Sophie terkejut. “ Mengapa seorang kaisar pagan memilih Kristen sebagai agama resmi?”
Teabing tergelak.” Konstantin adalah pebisnis kawakan. Dia dapat melihat bahwa Kristen sedang bangkit, dan ia sekadar bertaruh pada kuda pemenang. Para sejarawan masih memuji kecemerlangan Konstantin yang mengalihkan kaum pagan pemuja matahari menjadi Kristen. Dengan meleburkan simbol-simbol, tanggal-tanggal, serta ritus-ritus pagan ke dalam adat-istiadat Kristen yang sedang tumbuh, dia telah menciptakan sejenis agama hibrid yang dapat diterima oleh kedua belah pihak.”

Transmogrifikasi,” ujar Langdon.” Jejak-jejak agama pagan dalam simbologi Kristen tak terbantahkan. Cakram matahari kaum Mesir Kuno menjadi lingkaran halo para santo Katholik. Berbagai piktogram Isis yang sedang menyusui putranya yang lahir karena mukjizat, Horus, menjadi cetak biru bagi berbagai penggambaran modern kita akan Perawan Maria yang sedang menyusui bayi Yesus. Dan, nyaris semua unsur dalam ritus Katholik -- mitra, altar, doksologi, dan komuni, atau tindakan “ makan Tuhan” –diambil langsung dari agama-agama misteri pagan di masa awal.”
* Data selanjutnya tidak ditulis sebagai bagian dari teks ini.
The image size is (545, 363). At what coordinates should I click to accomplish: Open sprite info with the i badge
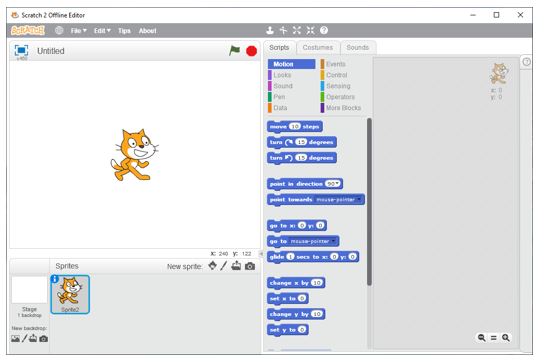(55, 279)
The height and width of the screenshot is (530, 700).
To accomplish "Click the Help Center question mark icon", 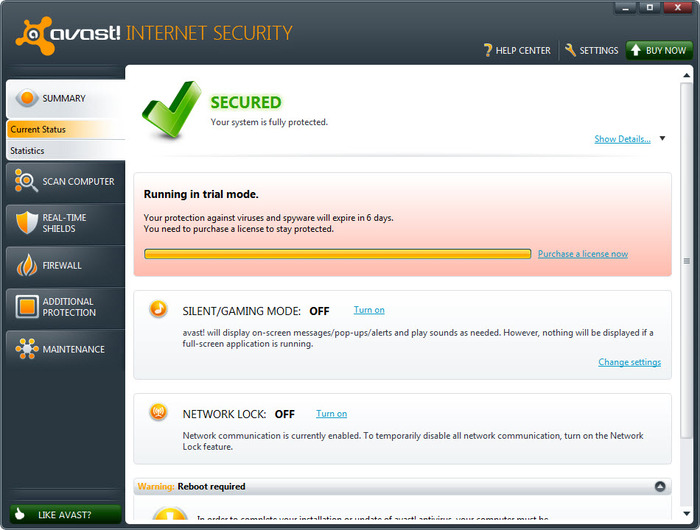I will [x=488, y=50].
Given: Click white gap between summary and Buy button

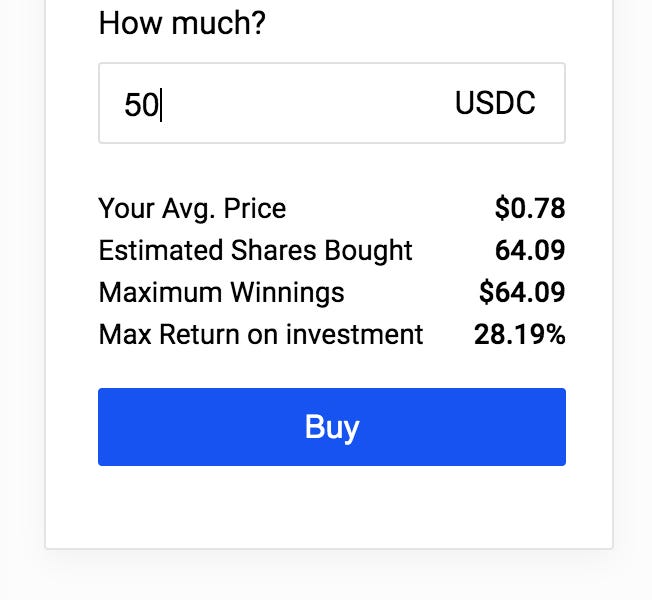Looking at the screenshot, I should (330, 368).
Teabing mengerang. “ Jangan biarkan seorang simbolog mulai bicara tentang ikon-ikon Kristen. Tak ada yang asli dalam Kristen. Mithras, Tuhan pra-Kristen -- disebut Putra Tuhan dan Cahaya Dunia -- lahir dan mati pada 25 Desember, dikubur dalam sebuah makam batu, dan kemudian dibangkitkan dalam tiga hari. Omong-omong, 25 Desember juga hari lahir Osiris, Adonis, dan Dionysus. Krishna yang baru lahir dihadiahi emas, dupa, dan kemenyan. Bahkan hari suci mingguan orang Kristen dicuri dari kaum pagan.”

“ Apa maksudmu?”
“ Aslinya,” kata Langdon, “ Kristen menghormati Sabat Yahudi pada hari sabtu, tapi Konstantin menggesernya agar bertemu dengan hari kaum pagan memuliakan matahari.” Dia mengambil jeda, menyeringai. “ Hingga hari ini, kebanyakan jemaat gereja menghadiri layanan Gereja pada Minggu pagi tanpa sadar sama sekali bahwa mereka sedang melakukan penghormatan mingguan pada dewa matahari kaum pagan -- Sun-day, hari matahari.
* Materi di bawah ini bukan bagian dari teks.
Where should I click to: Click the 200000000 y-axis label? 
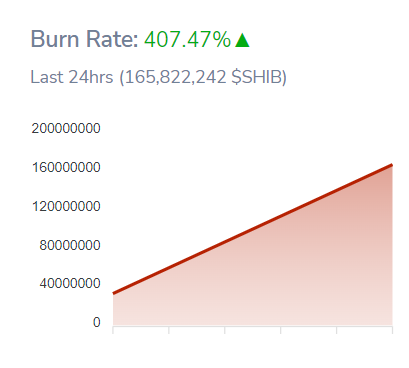click(x=66, y=128)
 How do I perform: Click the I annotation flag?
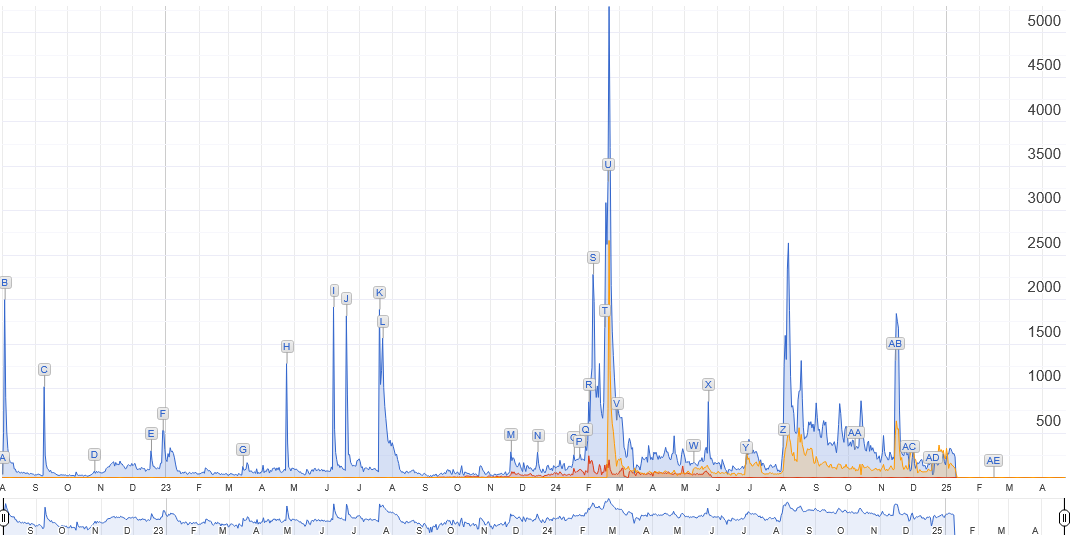pyautogui.click(x=334, y=291)
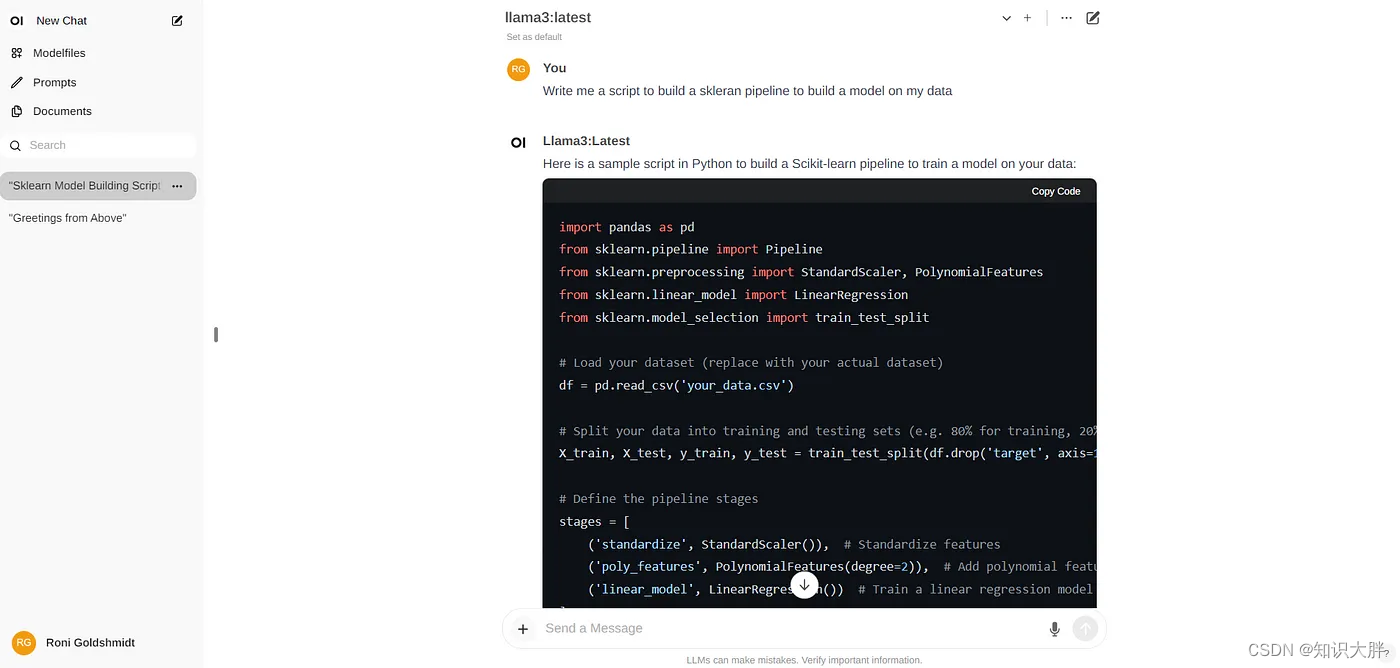Image resolution: width=1400 pixels, height=668 pixels.
Task: Open the "Greetings from Above" chat
Action: pyautogui.click(x=68, y=218)
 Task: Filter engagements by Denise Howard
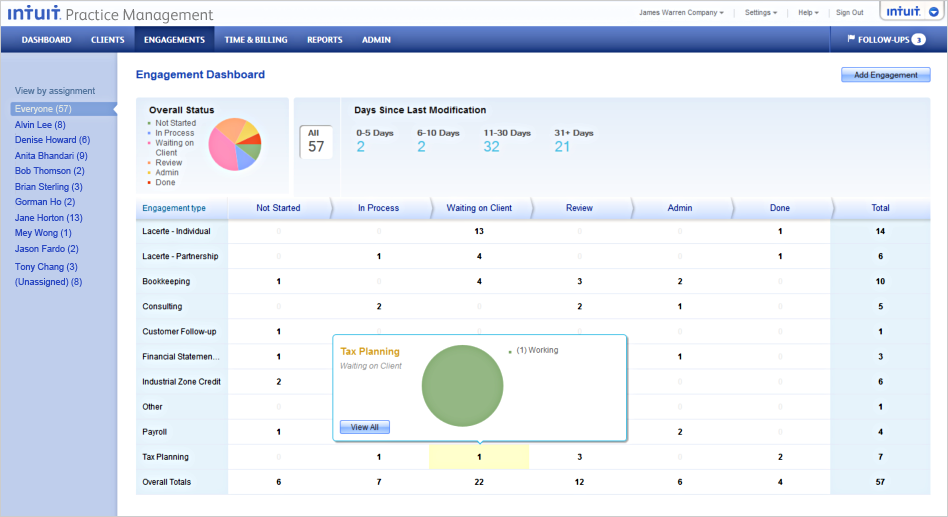[52, 140]
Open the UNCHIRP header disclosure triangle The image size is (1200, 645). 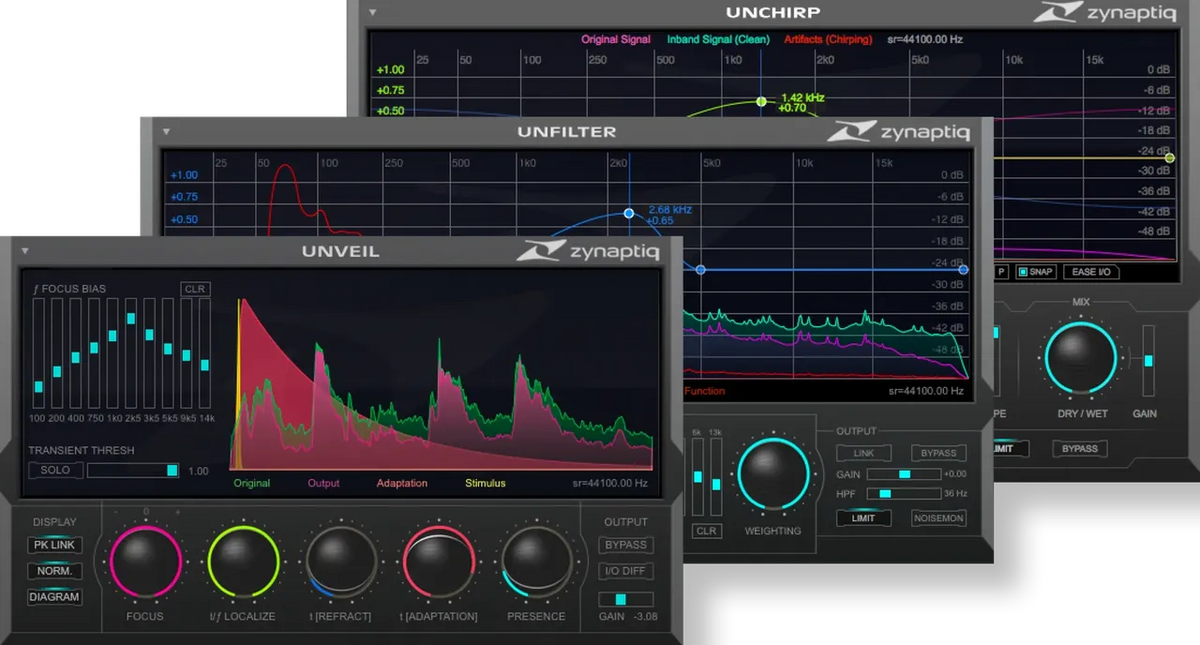pyautogui.click(x=371, y=12)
Kepala Sophie berputar tak karuan. “ Dan segala hal ini berhubungan dengan Grail?”
“ Memang,” kata Teabing.” Bersabarlah sejenak. Selama fusi agama-agama itu, Konstantin perlu memperkuat tradisi Kristen baru, dan dia mengadakan sebuah pertemuan ekumenikal termasyhur, yang dikenal dengan nama Konsili Nicea.”

Sophie hanya mendengarnya sebagai tempat lahir Pengakuan Iman Nicea.
“ Dalam pertemuan ini,” kata Teabing,” banyak aspek dari Kristen diperdebatkan dan ditetapkan berdasarkan voting -- tanggal Paskah, peranan para uskup, administrasi sekramen, dan, tentu saja, ketuhanan Yesus.”

“Aku tak mengerti.ketuhanan Yesus ?”
Sayangku, “tegas Teabing,“ hingga saat itu dalam sejarah, Yesus di pandang oleh para pengikut-Nya sebagai nabi yang dapat mati… seorang lelaki agung yang punya kekuatan, tapi tak lebih dari seorang manusia. Seorang fana, manusia biasa.”

“Bukan Putra Tuhan ?”
“Benar,” sahut Teabing.”Penetapan Yesus sebagai’ Putra Tuhan ‘ secara resmi di usulkan dan di tetapkan melalui voting oleh Konsili Nicea.“

“Tunggu dulu. Maksudmu, keilahian Yesus adalah hasil voting ?”
“Sebuah voting yang ketat, sebenarnya,” tambah Teabing.
“Walau begitu, menetapkan keilahian Kristus penting sekali bagi penyatuan lebih jauh kekaisara Romawi dan bagi basis kekuatan Vatikan yang baru. Dengan secara resmi memuja Yesus sebagai Putra Tuhan, Konstantin mengubah Yesus menjadi dewa yang berada di luar cakupan dunia manusia, sebuah entitas dengan kekuatan yang tak tertandingi. Ini bukan hanya menyisihkan tantangan selanjutnya dari kaum pagan terhadap Kristen, tapi membuat para pengikut Kristus ini dapat menebus diri mereka hanya melalui pembuatan sebuah saluran suci -- Gereja Katholik Roma.”

Sophie melirik Langdon, dan Langdon memberinya sebuah anggukan lembut tanda pembenaran.
“Semua ini masalah kekuasaan,” lanjut Teabing.” Kristus sebagai juru selamat adalah amat penting bagi berfungsinya Gereja dan negara. Banyak sarjana mengklaim Gereja masa awal benar-benar mencuri Yesus daripara pengikut asli-Nya, dengan membajak pesan-pesan manusiawi-Nya, mengaburkannya dalam juba ketuhanan yang tak tertembus, dan menggunakannya untuk meluaskan kekuasaan mereka. Aku telah menulis beberapa buku mengenai topik ini.”

“ Aku menduga, orang-orang Kristen yang taat mengirimimu surat-surat permusuhan setiap hari?”
“ Mengapa mereka mau melakukan itu?” sergah Teabing.” Mayoritas besar orang Kristen terdidik mengetahui sejarah iman mereka. Yesus memanglah seorang manusia agung dan berkuasa. Manuver politik bawah tangan dari Konstantin tidak memupuskan keagungan hidup Kristus. Tak ada yang mengatakan bahwa Kristus adalah tokoh gadungan, atau menyangkal bahwa Dia berjalan di muka bumi dan mengilhami jutaan orang untuk memperbaiki hidup mereka. Yang kita katakan di sini hanyalah, Konstantin mengambil keuntungan dari pengaruh dan arti penting Kristus yang besar. Dan dalam melakukan itu, dia telah membentuk wajah Kristen seperti yang kita kenal sekarang.”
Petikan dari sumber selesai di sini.